[MATERIAL SUPPLIED]

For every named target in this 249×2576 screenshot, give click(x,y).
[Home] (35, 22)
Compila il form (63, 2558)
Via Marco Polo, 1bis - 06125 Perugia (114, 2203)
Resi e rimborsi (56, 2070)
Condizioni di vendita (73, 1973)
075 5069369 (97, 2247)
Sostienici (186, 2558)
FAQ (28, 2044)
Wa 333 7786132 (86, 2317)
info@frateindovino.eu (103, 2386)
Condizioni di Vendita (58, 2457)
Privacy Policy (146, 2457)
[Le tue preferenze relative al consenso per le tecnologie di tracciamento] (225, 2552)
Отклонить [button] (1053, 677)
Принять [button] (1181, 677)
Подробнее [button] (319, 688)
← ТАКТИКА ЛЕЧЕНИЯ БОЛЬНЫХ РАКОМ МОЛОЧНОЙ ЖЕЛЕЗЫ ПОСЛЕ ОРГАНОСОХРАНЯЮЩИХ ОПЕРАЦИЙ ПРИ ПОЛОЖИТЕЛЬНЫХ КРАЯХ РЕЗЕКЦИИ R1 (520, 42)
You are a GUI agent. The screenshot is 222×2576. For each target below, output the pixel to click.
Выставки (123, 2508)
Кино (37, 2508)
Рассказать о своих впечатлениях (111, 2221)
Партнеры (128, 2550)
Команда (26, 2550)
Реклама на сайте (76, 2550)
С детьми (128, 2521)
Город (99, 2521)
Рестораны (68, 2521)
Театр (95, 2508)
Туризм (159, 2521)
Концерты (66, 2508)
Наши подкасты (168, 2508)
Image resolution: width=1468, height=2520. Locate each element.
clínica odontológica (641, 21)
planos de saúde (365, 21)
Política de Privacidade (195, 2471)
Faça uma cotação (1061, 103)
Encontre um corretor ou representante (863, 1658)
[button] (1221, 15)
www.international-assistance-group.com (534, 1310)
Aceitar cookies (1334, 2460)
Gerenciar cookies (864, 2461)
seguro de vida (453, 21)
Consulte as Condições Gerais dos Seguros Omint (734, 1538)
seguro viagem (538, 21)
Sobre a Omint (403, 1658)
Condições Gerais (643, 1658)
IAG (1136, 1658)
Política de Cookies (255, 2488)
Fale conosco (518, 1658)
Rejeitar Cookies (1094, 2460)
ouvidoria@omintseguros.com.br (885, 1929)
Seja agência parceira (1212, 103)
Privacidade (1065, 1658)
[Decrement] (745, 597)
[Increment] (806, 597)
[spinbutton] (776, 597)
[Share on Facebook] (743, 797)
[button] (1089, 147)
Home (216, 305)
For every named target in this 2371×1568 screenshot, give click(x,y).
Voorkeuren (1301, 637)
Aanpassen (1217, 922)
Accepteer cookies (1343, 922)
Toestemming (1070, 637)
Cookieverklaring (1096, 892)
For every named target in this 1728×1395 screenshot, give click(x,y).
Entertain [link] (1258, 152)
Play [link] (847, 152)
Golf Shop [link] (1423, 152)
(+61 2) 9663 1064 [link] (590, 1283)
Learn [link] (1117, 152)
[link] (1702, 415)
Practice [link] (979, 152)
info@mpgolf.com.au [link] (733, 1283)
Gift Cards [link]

[/MATERIAL SUPPLIED]

◆ PROBLEM TO WORK ON ◆
Using the data above, reproduce exactly the lines from the line that contains "[Decrement] (745, 597)" through the line that contains "Entertain [link] (1258, 152)", including both.

◆ TASK OUTPUT ◆
[Decrement] (745, 597)
[Increment] (806, 597)
[spinbutton] (776, 597)
[Share on Facebook] (743, 797)
[button] (1089, 147)
Home (216, 305)
For every named target in this 2371×1568 screenshot, give click(x,y).
Voorkeuren (1301, 637)
Aanpassen (1217, 922)
Accepteer cookies (1343, 922)
Toestemming (1070, 637)
Cookieverklaring (1096, 892)
For every named target in this 1728×1395 screenshot, give click(x,y).
Entertain [link] (1258, 152)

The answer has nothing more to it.